* ЧТО НУЖНО СДЕЛАТЬ:
1. Сколько порций котлет сразу съел канонир Энге, судя по отрывку о солдатах в сентябре 1939 года?
2. Выпишите из отрывка о солдатах в сентябре 1939 года текст между «Два дня спустя.» и «службу вдоль канала.» включительно.

++++ ВЫБРАННЫЙ ОТРЫВОК ++++

Обслуживающий персонал все еще на ногах. На кухне, куда ведут все пути, наблюдается большое оживление. Всех встречает жизнерадостный хозяин заведения — товарищ по оружию и фронтовик. На кухне с печальным лицом суетится пышнотелая дама в белой рабочей блузе, а в зале — тощая и косоглазая официантка.
На втором этаже расположены три маленькие отдельные комнаты. Мебель из них вынесли, а полы застелили соломой. При этом из бесчисленных небольших окошек сильно дует.
«Он»[3] мучается от бессонницы, тогда как вокруг стены буквально сотрясаются от храпа. Так ему впервые стало понятно, что на войне не бывает настоящего сна. Сапоги, недавно доставленные со складов, еще воняют краской для кожи. У каждого второго ноги распухли, и все помогали друг другу их стянуть. Невдалеке расположился бывший владелец лавки колониальных бакалейных товаров из Бабельсберга. Его полное лицо смотрит прямо в потолок, а сам он, лежа на спине, глубоко засунул руки в карманы шинели, вытянув голые ноги. На округлом животике поблескивают пришитые в два ряда пуговицы.
Главной темой разговоров всегда является еда. Пока еще можно что-то себе заказать, например, белокочанную капусту со свининой. А вот канонир Энге проглотил сразу четыре порции котлет, запив их лимонадом с неприятным привкусом, который можно налить из бака, стоящего у стены.
Последние плитки молочного шоколада. Столики в саду и неумолкающий громкоговоритель на дереве, из которого после каждого выпуска новостей раздается уже опостылевший всем «Марш немцев в Польше». Голос диктора новостей и комментарии Фрича[4] — политический обзор газет, содержание которого заранее известно. Между тем громкоговоритель никак не хочет падать с дерева.
Воскресное утро. Каркасное сооружение — туалет с облаком мух. У туалета «он» повстречал радиста Эртера — пожилого женатого человека с большими, широко распахнутыми жизнерадостными глазами, который огорошил его известием — Англия объявила нам войну. Эту новость остальные узнали только вечером.
Ясное воскресенье, ветер перегоняет массы теплого воздуха. Прогуливающиеся по воскресеньям рабочие пьют вместе со многими солдатами приготовленное на огне кофе.
Два дня спустя. Утро. «Он» попытался после ночного дежурства заснуть, зарывшись в солому. Куда там! Поступила команда всем строиться и собирать вещи для смены позиции — англичане произвели бомбардировку городов Куксхафен и Вильгельмсхафен.
Канал имени кайзера Вильгельма, сентябрь 1939 года
Небольшие замаскированные строения на дамбе вблизи групп вековых деревьев. Прожектора и орудия, расчеты которых составляют 8—10 солдат морской пехоты. Все пожилые резервисты, по большей части из близлежащих местностей. Часть из них до сих пор не переодета в военную форму. В рабочих комбинезонах с желтыми нарукавными повязками, они несут патрульную службу вдоль канала.

++++ ВЫДЕРЖКИ ИЗ ЗАПИСЕЙ ++++

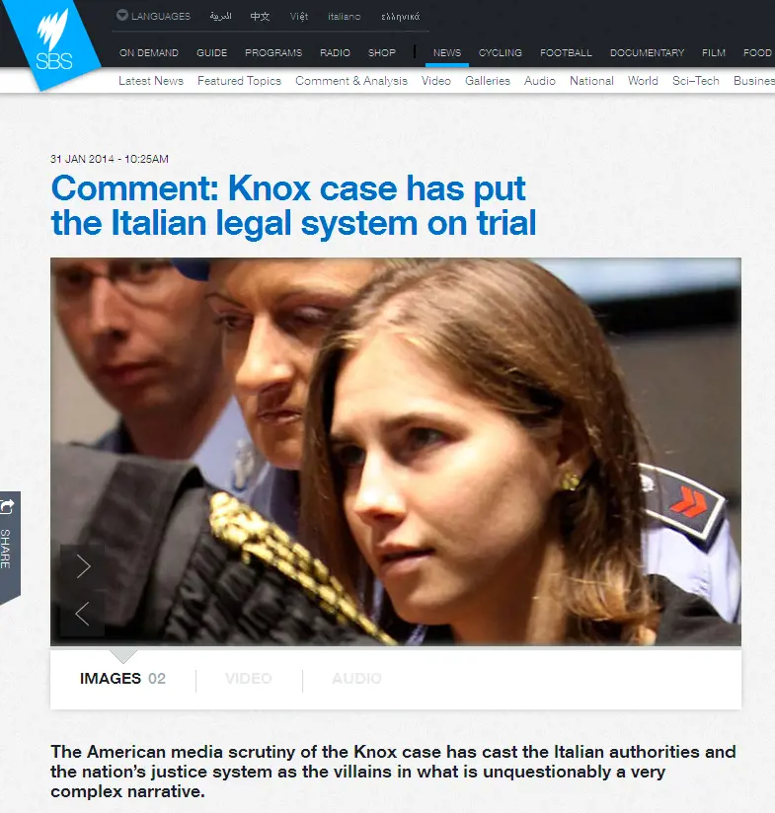
Task: Go to the Cycling section
Action: [501, 53]
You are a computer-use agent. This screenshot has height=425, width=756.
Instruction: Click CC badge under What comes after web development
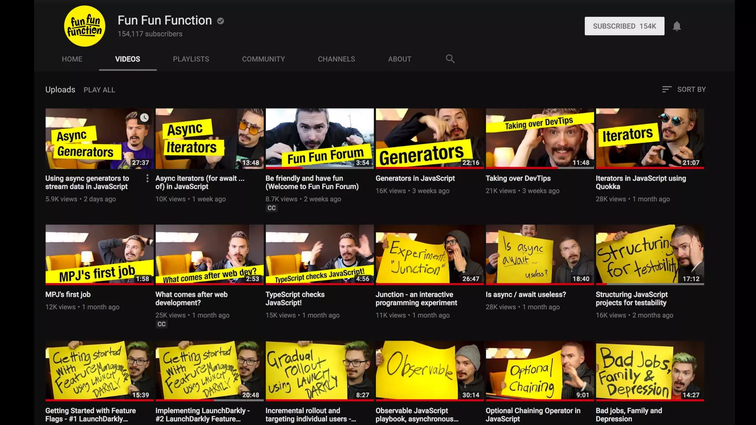[161, 324]
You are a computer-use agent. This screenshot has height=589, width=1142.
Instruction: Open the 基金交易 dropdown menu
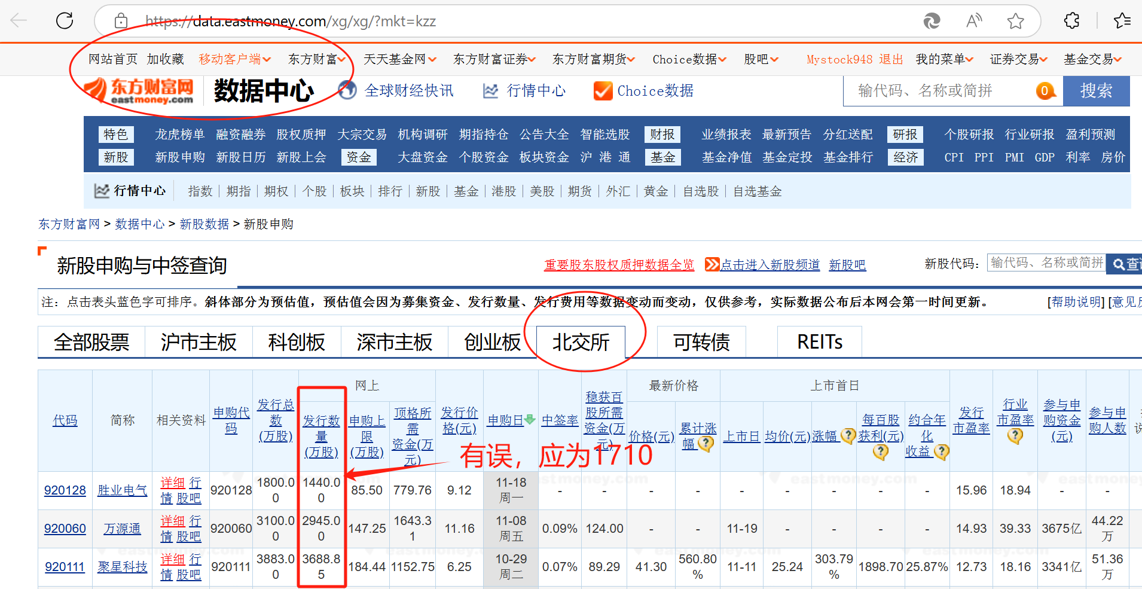click(x=1092, y=59)
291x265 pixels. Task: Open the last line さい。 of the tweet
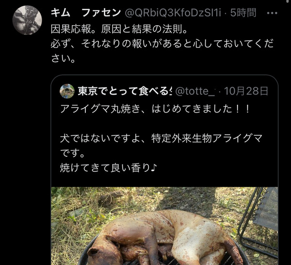pos(63,59)
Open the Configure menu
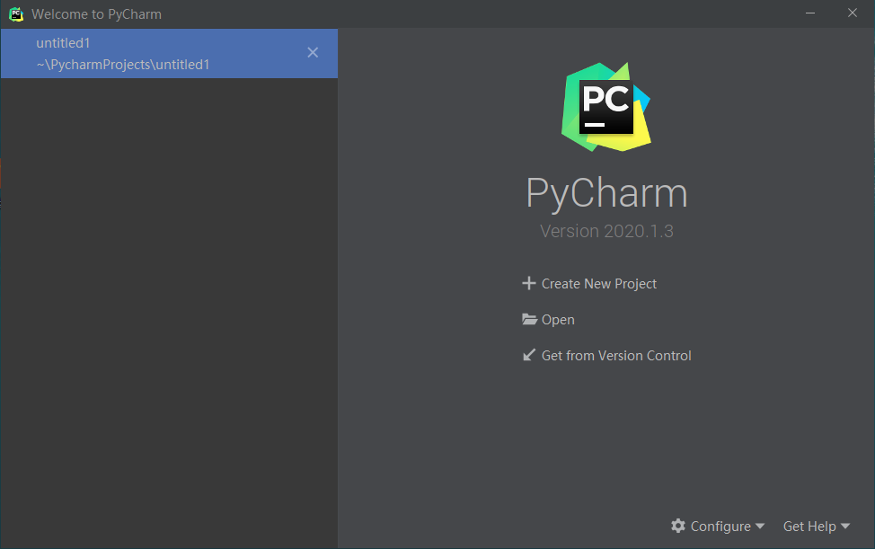 tap(720, 526)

++++

* ОТВЕТЫ К ЗАДАНИЯМ:
1. Четыре порции.

2.
Два дня спустя. Утро. «Он» попытался после ночного дежурства заснуть, зарывшись в солому. Куда там! Поступила команда всем строиться и собирать вещи для смены позиции — англичане произвели бомбардировку городов Куксхафен и Вильгельмсхафен.
Канал имени кайзера Вильгельма, сентябрь 1939 года
Небольшие замаскированные строения на дамбе вблизи групп вековых деревьев. Прожектора и орудия, расчеты которых составляют 8—10 солдат морской пехоты. Все пожилые резервисты, по большей части из близлежащих местностей. Часть из них до сих пор не переодета в военную форму. В рабочих комбинезонах с желтыми нарукавными повязками, они несут патрульную службу вдоль канала.